Provided records:
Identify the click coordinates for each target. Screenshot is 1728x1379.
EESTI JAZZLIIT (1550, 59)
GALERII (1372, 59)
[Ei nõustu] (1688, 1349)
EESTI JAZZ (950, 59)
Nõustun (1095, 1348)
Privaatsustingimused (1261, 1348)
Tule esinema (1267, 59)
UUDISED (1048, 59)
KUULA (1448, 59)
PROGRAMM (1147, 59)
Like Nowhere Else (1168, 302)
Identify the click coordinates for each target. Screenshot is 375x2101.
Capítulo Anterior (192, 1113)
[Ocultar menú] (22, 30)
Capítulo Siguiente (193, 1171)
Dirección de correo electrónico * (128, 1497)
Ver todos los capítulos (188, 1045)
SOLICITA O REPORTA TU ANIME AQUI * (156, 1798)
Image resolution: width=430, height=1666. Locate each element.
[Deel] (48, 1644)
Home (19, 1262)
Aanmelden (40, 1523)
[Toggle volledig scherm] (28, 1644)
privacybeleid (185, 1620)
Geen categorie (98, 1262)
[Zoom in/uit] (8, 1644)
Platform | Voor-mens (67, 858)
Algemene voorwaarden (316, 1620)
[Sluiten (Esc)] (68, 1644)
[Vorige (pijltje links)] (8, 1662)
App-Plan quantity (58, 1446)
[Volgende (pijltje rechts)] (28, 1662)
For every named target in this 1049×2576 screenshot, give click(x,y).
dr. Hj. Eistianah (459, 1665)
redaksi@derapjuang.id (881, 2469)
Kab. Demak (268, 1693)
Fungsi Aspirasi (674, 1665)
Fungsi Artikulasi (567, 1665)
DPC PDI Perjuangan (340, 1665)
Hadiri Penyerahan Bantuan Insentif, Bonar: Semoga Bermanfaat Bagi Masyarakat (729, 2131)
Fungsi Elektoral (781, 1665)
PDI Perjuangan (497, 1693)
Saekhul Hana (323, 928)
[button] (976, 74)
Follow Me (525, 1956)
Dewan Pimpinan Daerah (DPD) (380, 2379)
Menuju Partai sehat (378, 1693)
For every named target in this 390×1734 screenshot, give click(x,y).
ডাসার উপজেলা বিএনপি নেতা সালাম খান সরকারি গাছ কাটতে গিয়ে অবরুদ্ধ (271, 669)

Problem:
Say how many lines in the entries contain the string "every", and say nothing else.

Answer for the task:
2